Et sur le personnage de la Souveraine.

Très fine, Christine était parfaitement consciente qu’au 17e s. les femmes étaient maintenues dans l’ignorance, quitte à les mépriser. Etonnante, elle est décrite comme habillée «un je ne sais quoi moitié homme et moitié femme». La question du vêtement est essentielle, ce qu’a bien relayé Sandra Amodio dans sa mise en scène et sa scénographie convaincantes. Elle s’habille donc comme elle veut et éduque son peuple à une échelle rarement vue. Reconnaissons que la tyrannie de la dame est ici un peu gommée. Ce qui est mis en avant, c’est plutôt une femme qui se sent libre et veut l’affirmer en tant que Reine.

 

 

Autre figure de pouvoir au cœur de l’histoire, Marie Stuart.

L’histoire dramatique de la vaillante reine Marie d’Ecosse dans son affrontement à couteaux tirés avec Elisabeth 1ère d’Angleterre. A partir de leur conflit, Schiller a conçu une épopée merveilleuse et violente. Montée par Jérôme Junod, la pièce en création révèle les mécanismes du pouvoir et place l'humain au cœur des enjeux politiques. Il est heureux de pouvoir présenter plusieurs reines avec des destinées et combats féminins forts. Peut-être ces femmes devaient-elles se montrer encore plus tyranniques pour s’affirmer à l’époque?

 

Laterna Magica dessine un saisissant portrait du démiurge cinéma suédois Ingmar Bergman.
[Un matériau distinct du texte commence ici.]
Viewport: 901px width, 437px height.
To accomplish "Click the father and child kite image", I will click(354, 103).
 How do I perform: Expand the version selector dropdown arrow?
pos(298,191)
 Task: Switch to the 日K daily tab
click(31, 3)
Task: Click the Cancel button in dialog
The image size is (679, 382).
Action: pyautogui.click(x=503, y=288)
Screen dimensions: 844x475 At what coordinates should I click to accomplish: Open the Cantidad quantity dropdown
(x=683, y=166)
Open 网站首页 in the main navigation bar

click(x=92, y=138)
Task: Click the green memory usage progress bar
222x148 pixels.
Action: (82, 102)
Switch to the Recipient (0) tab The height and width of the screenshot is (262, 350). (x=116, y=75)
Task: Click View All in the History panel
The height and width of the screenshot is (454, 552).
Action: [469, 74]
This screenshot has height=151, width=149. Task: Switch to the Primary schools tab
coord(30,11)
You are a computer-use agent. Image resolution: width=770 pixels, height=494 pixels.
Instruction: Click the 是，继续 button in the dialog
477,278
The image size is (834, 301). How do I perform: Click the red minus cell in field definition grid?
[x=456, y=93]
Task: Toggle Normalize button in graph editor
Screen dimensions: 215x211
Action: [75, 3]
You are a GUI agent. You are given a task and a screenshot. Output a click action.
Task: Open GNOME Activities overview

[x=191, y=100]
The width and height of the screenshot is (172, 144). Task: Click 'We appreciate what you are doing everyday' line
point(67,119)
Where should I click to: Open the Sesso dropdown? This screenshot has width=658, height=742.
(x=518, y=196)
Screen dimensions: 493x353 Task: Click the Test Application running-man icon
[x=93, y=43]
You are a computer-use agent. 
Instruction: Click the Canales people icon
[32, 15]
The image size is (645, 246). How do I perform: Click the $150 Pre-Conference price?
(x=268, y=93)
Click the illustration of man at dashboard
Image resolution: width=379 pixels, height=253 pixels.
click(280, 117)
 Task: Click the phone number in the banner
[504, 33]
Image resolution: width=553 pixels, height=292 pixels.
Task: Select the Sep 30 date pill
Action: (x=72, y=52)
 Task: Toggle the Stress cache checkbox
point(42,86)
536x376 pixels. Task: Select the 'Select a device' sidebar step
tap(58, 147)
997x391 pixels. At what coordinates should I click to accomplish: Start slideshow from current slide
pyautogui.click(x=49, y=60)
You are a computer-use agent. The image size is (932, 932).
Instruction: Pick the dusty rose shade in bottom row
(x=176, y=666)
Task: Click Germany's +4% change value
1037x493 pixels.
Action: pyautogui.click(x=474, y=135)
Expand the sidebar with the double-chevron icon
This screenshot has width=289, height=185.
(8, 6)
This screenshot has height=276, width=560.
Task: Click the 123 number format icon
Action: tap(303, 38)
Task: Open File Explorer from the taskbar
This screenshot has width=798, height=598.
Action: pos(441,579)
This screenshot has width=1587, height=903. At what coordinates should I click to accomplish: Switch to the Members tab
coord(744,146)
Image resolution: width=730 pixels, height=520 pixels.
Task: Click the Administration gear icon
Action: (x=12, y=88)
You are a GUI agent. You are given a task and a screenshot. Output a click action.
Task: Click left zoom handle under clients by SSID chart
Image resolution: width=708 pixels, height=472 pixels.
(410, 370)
Aux côtés de Delphine Lanza, Dorian Rossel, un enfant de la région né à Ecublens et qui, avec sa compagnie Super Trop Top, assurait des tournées dignes d’un groupe de rock, est à la mise en scène de ce qui est une sorte d’autobiographie de Bergman débutant avec les souvenirs et les troubles dès son plus jeune âge.
Douleur et jubilation de vivre s’y mêlent au cœur d’un univers onirique, évanescent. Porté avec simplicité et justesse par la révélation, Fabien Coquil, Bergman est ici un personnage clownesque à la Woody Allen dans ses rapports à sa mère et aux femmes. De la même manière, Bergman a fait de sa vie un récit au cinéma avec un fond psychanalytique qui se révèle passionnant autour de l’âme de la création.

 

 

Le Russe Ivan Viripaev signe Danse «Delhi», dont s’empare le metteur en scène Cédric Dorier.

C’est la première fois que cet auteur est monté dans notre région. La pièce ouvre sur une danse de la vie croisant la thématique de la mort. Elle est étrange, hypnotique, pleine de cocasserie et de surprises. Bien que programmée avant la pandémie, l’œuvre entre en résonance avec notre peur de la mort. Ne vient-on pas à nier l’existence en évoluant sous la hantise permanente de sa fin? Ivan Viripaev a une manière légère, flottante d’évoquer ces questions essentielles. Grand directeur d’acteurs-trices, Cédric Dorier, lui, met tout en œuvre pour les mettre en valeur et les rendre heureux au plateau.

 

«Diversité, c’est ma devise», disait Lafontaine. La vôtre aussi comme programmatrices.

Assurément. Les spectacles choisis témoignent du fait que c’est la ligne éclectique, celle de la diversité qui nous a toujours intéressées. Nous n’aimons ainsi guère les chapelles artistiques. Et cela paye, tant nous avons trouvé un public curieux, confiant, qui nous suit au fil des saisons. Nous dialoguons aussi beaucoup avec lui, La Grange étant un lieu convivial par nature et désir.